▶ EXERCISE PROMPT
From the material below, copy each line that holds the word "computer".

▶ GIVEN ENTRIES
==*==

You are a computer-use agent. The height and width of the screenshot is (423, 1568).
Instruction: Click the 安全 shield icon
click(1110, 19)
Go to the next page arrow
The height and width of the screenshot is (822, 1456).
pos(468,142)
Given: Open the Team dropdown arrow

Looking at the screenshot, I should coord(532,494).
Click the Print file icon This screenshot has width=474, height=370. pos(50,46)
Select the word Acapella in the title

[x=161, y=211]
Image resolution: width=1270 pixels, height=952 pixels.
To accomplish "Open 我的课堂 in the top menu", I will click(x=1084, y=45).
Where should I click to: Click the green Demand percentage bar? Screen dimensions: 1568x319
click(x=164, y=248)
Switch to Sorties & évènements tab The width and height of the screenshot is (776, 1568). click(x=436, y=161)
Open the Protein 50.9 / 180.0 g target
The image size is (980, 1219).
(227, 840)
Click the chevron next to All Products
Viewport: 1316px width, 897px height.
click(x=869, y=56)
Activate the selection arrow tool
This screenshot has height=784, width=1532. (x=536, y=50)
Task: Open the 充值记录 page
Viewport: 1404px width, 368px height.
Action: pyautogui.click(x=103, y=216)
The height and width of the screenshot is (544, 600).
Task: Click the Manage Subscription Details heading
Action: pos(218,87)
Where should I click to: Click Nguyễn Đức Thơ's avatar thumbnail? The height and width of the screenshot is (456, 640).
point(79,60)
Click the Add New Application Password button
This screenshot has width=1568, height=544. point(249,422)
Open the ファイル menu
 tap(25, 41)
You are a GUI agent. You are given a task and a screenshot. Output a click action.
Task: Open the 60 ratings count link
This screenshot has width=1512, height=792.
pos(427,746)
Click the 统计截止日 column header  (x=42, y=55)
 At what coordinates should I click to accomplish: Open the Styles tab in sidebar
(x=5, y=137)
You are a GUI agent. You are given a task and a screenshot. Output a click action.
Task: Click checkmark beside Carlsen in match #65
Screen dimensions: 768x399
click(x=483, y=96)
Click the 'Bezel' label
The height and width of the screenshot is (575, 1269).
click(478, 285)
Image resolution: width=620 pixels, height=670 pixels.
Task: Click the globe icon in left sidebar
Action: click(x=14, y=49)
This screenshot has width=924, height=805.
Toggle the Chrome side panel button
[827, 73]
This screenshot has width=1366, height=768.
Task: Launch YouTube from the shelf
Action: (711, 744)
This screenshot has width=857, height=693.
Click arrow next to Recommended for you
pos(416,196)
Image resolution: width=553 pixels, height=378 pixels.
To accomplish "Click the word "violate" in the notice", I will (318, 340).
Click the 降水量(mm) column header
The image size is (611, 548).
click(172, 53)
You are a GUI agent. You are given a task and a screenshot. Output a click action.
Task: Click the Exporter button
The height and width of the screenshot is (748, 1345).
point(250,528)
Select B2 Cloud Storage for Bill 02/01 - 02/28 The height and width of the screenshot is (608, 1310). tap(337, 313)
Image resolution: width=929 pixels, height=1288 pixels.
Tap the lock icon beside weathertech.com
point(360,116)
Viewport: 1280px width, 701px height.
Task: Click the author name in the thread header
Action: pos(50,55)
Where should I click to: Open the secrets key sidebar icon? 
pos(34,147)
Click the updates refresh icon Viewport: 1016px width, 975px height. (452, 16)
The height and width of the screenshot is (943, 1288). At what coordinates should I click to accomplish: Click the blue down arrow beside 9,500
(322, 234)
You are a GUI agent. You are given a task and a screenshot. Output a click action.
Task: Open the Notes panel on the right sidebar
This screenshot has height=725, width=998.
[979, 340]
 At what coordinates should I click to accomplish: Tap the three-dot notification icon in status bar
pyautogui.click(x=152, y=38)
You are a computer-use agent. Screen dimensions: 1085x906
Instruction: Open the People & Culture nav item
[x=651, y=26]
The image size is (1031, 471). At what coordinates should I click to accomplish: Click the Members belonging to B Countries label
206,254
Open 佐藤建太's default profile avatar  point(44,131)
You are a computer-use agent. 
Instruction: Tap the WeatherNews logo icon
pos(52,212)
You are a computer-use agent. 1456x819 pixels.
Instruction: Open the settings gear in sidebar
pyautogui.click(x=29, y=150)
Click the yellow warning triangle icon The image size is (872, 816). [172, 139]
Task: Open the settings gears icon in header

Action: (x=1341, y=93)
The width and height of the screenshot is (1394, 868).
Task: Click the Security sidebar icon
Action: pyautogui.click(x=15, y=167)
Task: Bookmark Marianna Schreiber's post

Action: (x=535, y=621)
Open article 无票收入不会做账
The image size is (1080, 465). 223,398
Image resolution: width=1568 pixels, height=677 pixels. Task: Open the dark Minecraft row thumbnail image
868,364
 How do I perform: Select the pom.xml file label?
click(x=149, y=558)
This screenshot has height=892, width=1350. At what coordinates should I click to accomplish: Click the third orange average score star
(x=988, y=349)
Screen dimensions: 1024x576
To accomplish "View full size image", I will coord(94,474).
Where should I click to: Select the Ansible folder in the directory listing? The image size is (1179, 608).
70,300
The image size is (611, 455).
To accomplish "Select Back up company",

==*==

▶ YOUR RESPONSE
You are a computer-use agent. The height and width of the screenshot is (423, 1568).
You are a computer-use agent. Screen dimensions: 1085x906
You are a computer-use agent. 
You are a computer-use agent. 1456x819 pixels.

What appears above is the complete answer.